OFF KRAI, DUE APRIL 29 VIA NEW AMSTERDAM
KRAI‘S NYC RELEASE SHOW SET FOR APRIL 28 AT LE POISSON ROUGE
Russian-born, New York-based composer
Olga Bell is unveiling a new track entitled “
Stavropol Krai” off her forthcoming full length,
Krai, due April 29th via
New Amsterdam Records (North America) and
One Little Indian (UK/EU/Russia/Asia)
. The track follows the release of “
Perm Krai,” which
Pitchfork premiered, noting that one could listen to the track “like you would peck at a fancy tasting plate, snacking on bright blobs and crunchy bits on a backing of white space,” while Chicago Reader praised “
Perm Krai,” noting “the music alternates between dense and frenetic, airy and meditative, but the arrangements are never less than rigorous.” All formats of
Krai are available for pre-order directly from New Amsterdam
here, including a limited-edition red vinyl 12″ LP packaged in double foil-stamped sleeves — a collaboration with London-based One Little Indian Records.
On Monday, April 28 at Manhattan’s Le Poisson Rouge, Olga Bell will perform the NYC premiere ofKrai, her 12-person electro-acoustic song cycle about nine frontier territories in Russia. Aaron Arntz (Grizzly Bear), Chris Bear (Grizzly Bear) and Ben Campbell (Build) will open the evening with a trio set.

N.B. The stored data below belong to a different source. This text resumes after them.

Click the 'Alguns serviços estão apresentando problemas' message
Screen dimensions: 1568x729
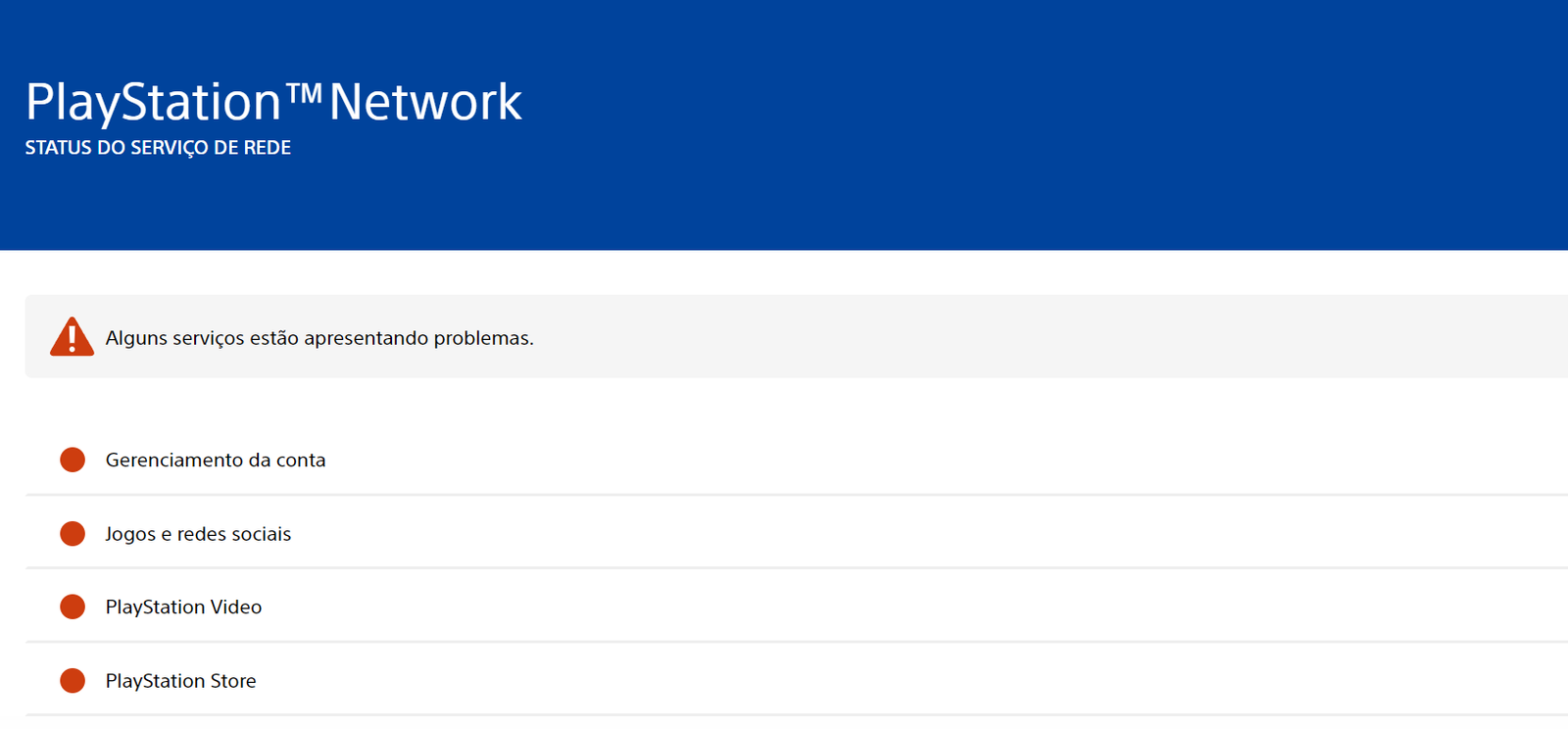point(319,338)
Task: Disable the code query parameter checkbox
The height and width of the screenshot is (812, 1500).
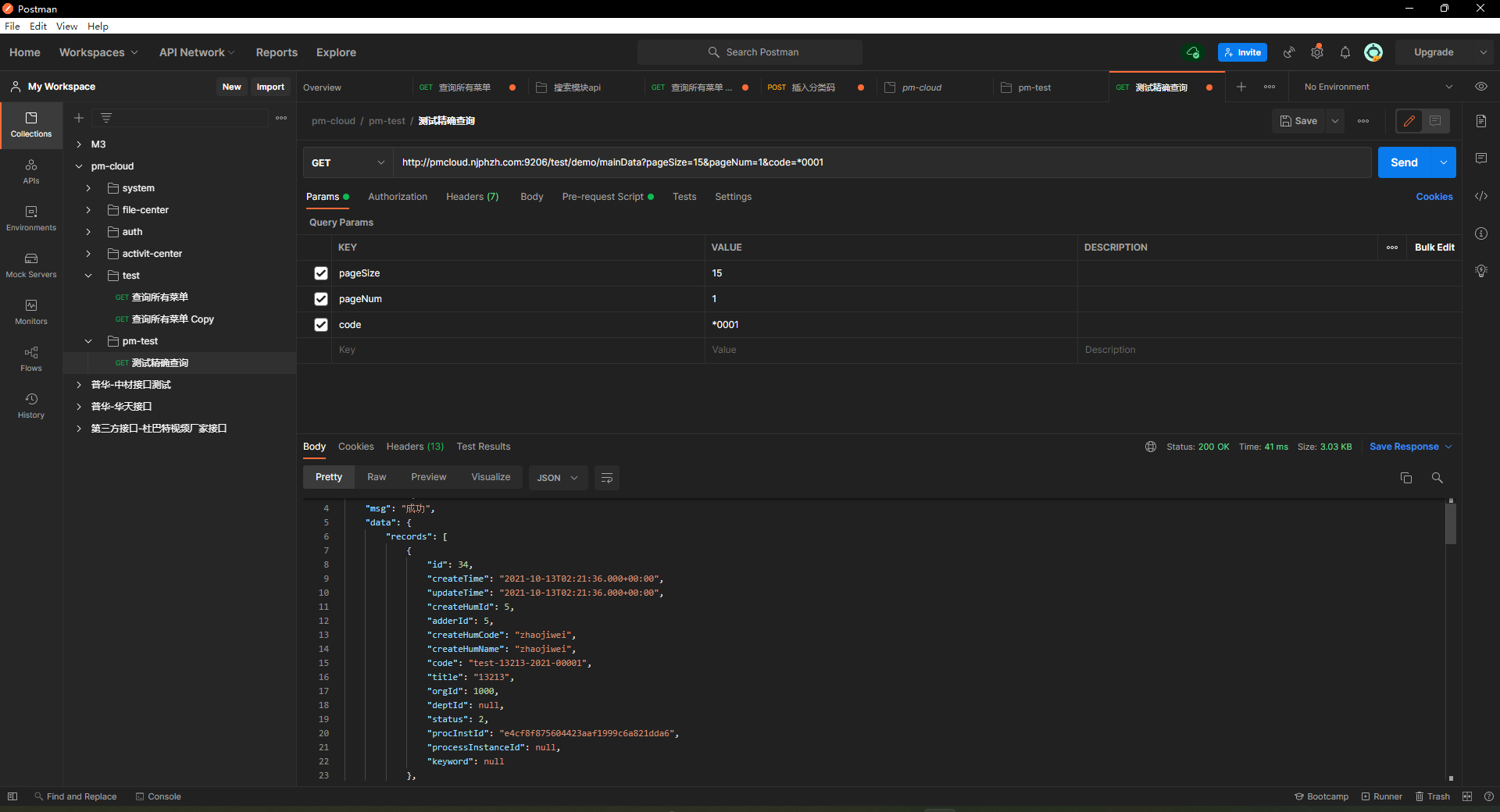Action: coord(321,325)
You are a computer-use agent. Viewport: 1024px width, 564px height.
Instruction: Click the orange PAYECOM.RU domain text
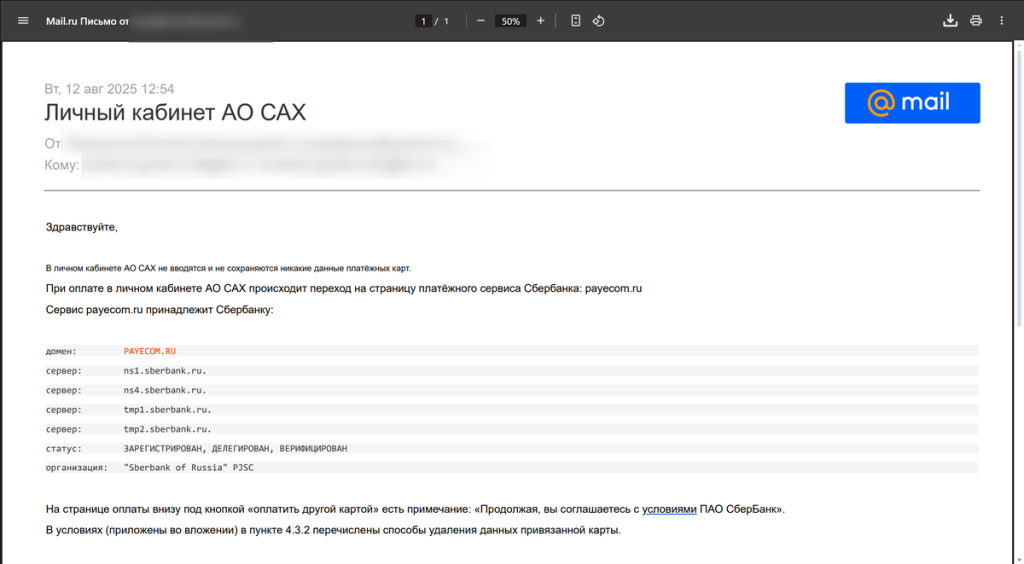point(150,351)
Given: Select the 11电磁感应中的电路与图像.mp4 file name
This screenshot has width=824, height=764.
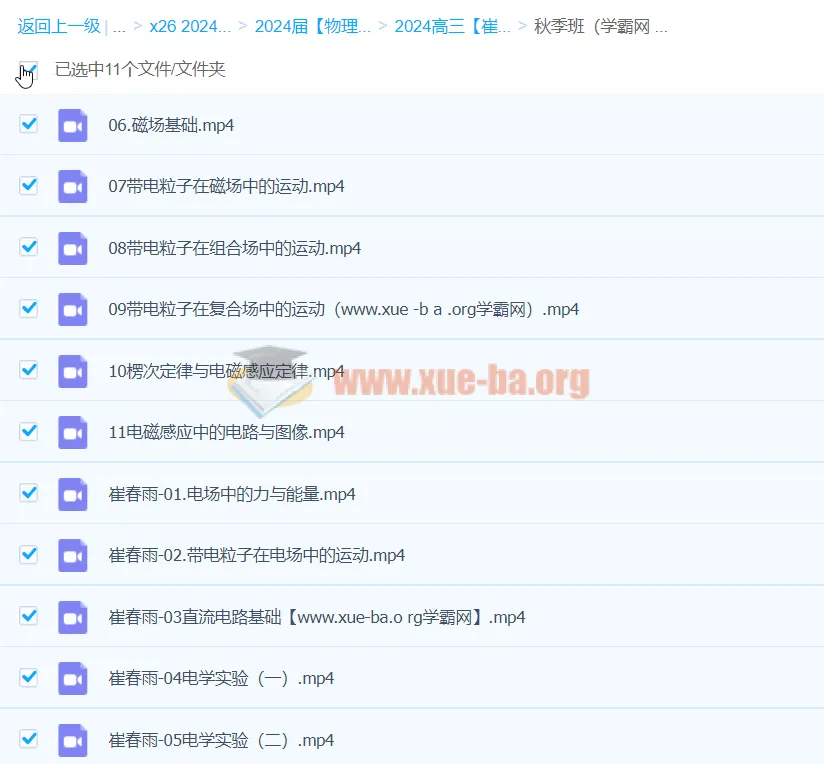Looking at the screenshot, I should (x=226, y=432).
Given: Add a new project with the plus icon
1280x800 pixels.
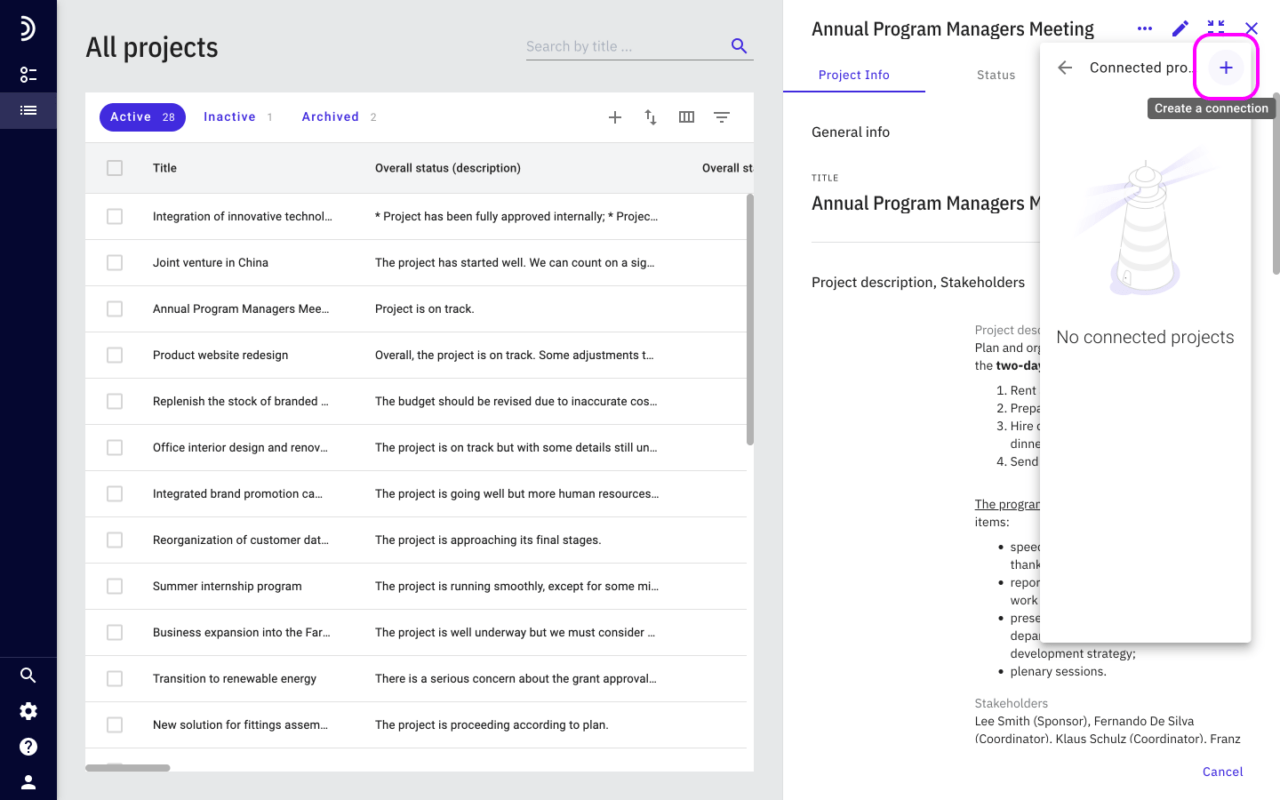Looking at the screenshot, I should click(x=615, y=117).
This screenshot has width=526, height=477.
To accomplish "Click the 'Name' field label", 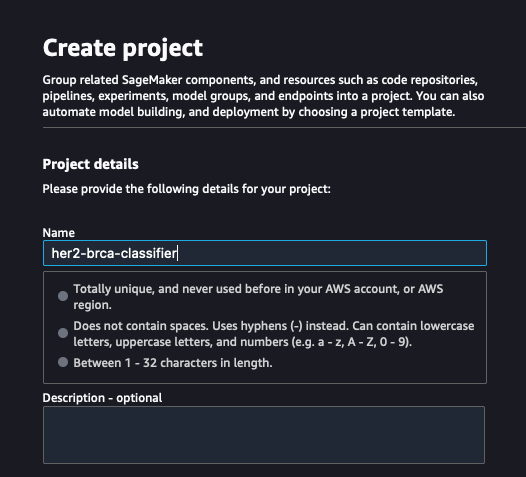I will 58,233.
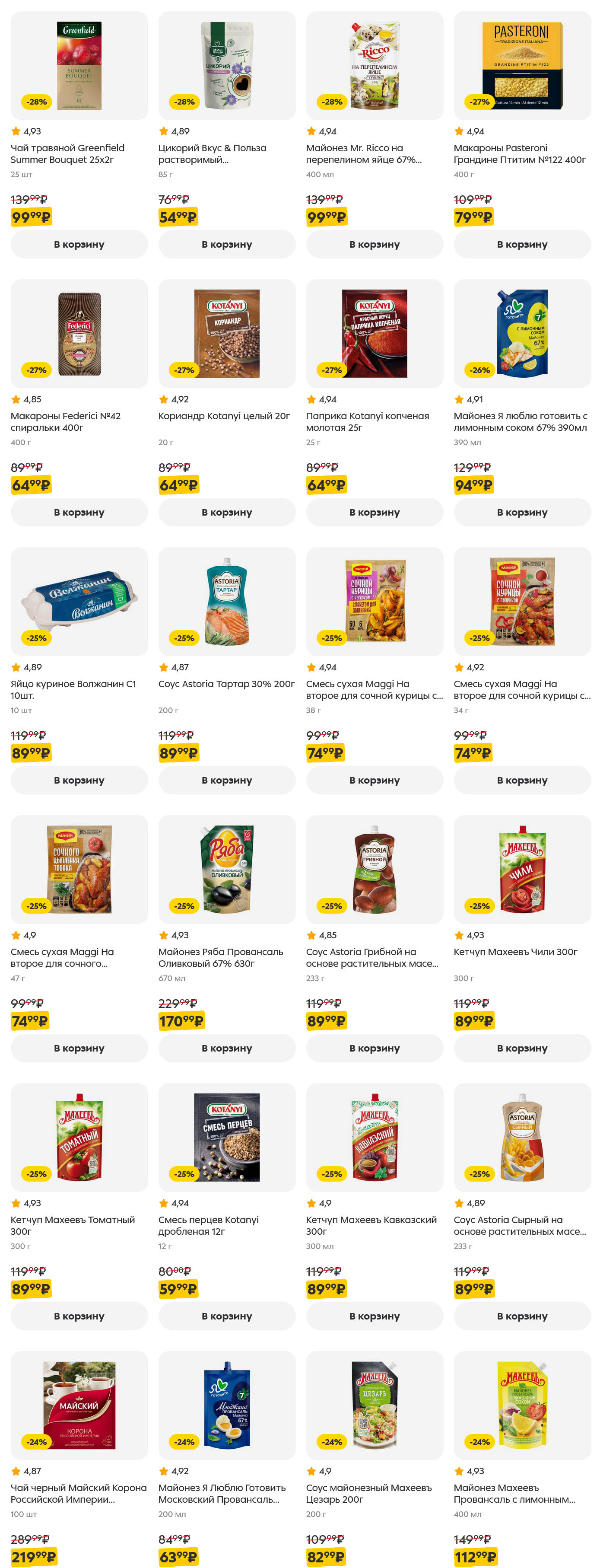Add Astoria mushroom sauce to cart
600x1568 pixels.
pos(374,1048)
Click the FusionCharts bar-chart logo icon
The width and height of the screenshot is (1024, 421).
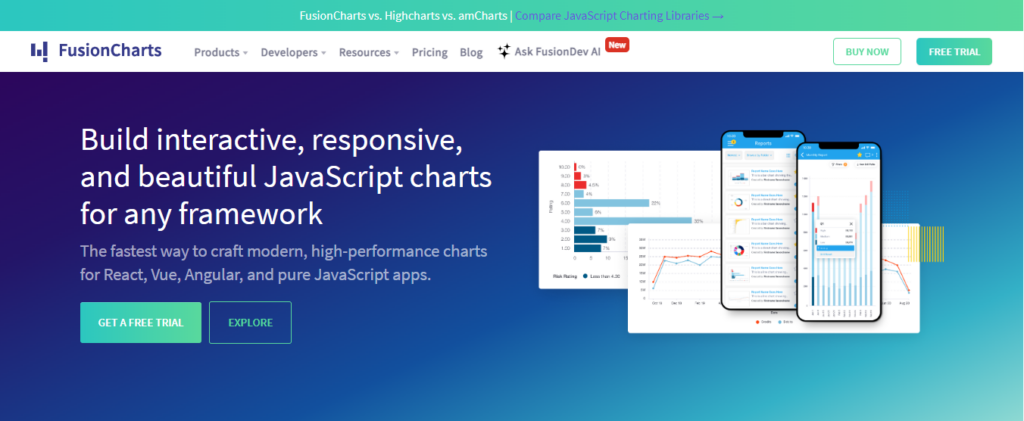pos(39,51)
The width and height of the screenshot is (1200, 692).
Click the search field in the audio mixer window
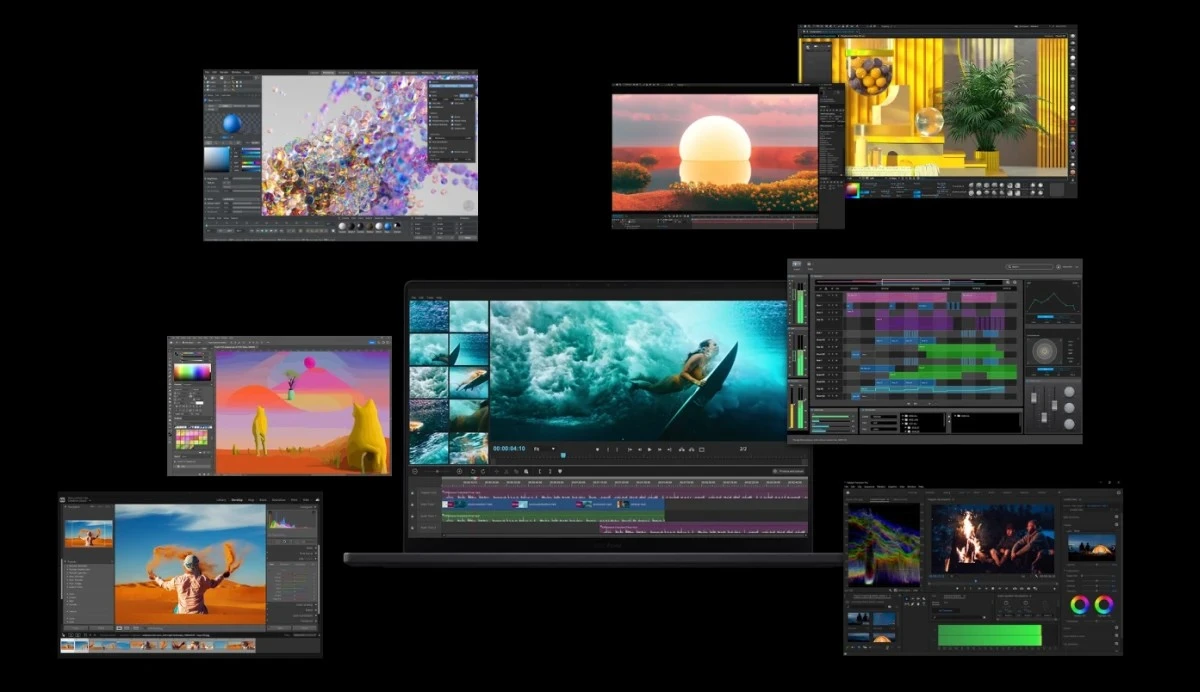[1030, 267]
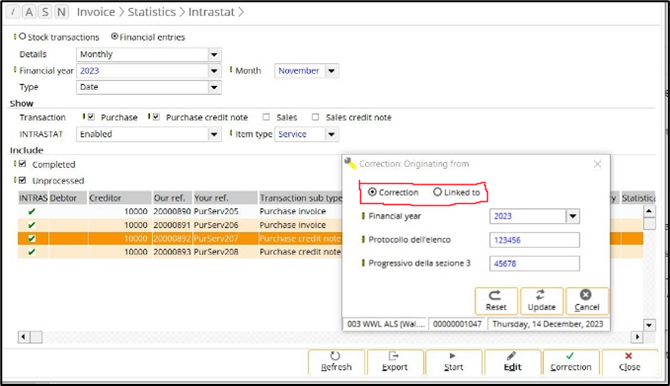This screenshot has height=386, width=670.
Task: Open the Invoice breadcrumb menu
Action: pos(96,12)
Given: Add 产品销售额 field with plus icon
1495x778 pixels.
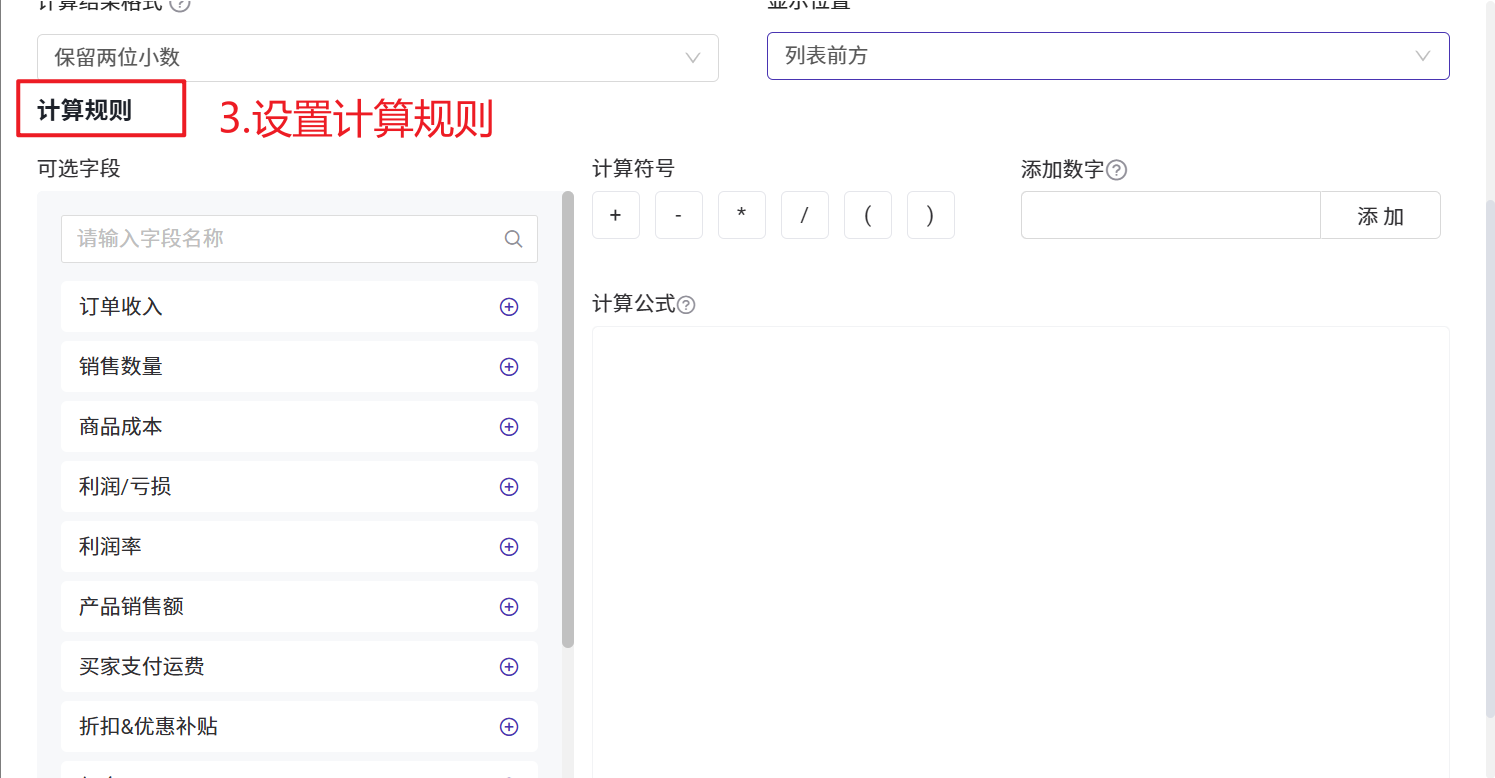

Listen to “Stavropol Krai”
here; read about it below:
Between Ukraine and Kazakhstan lies some of Russia’s most agriculturally productive land, with
Stavropol Krai at its center. In the opening of this piece, the cycle’s fourth movement, Olga Bell sings about “wide earth” over calm, sunny notes from Grey McMurray’s guitar. This is
Krai at its most pastoral, verging on
Oklahoma!-like optimism
. What follows is very different: a dark, traditional sacred fable about three angels encountering a lost soul that ‘walked past’ heaven, but didn’t come in. “Our heaven is so beautiful,” one angel intones, with child-like purity and frankness, “but no-one is there.”
Just after the two-minute mark of “
Stavropol Krai,” Bell introduces a crisp trap hat that’s somehow perfectly at home in the low simmer of shakers, claves, bass grace-notes and a lithe, bird-like synth. A minute later the band vanishes and a lonely rhodes is left repeating the same two-beat phrase like a broken record, or someone in shock. The angels begin to accuse the soul of vanity and greed, their voices rising in an angry mob: “you broke the law… and lost your soul”. They repeat this judgement over the last two minutes of the song, singing slowly and deliberately, while the soul desperately recounts the utopian promise of the movement’s opening lines.
More about the album:
Inspired by the lesser-known corners of Bell’s homeland and written entirely in her native Russian,
Krai is Bell’s second LP and first large-scale composition. Krai (край) is the Russian word for edge, limit, frontier or hinterland. Present-day Russia is divided into a myriad of ‘federal subjects’, including nine krais. In this capacity the term is a political designation, like ‘territory’, but for the earliest Russians these places represented both the promise and terror of the vast unknown.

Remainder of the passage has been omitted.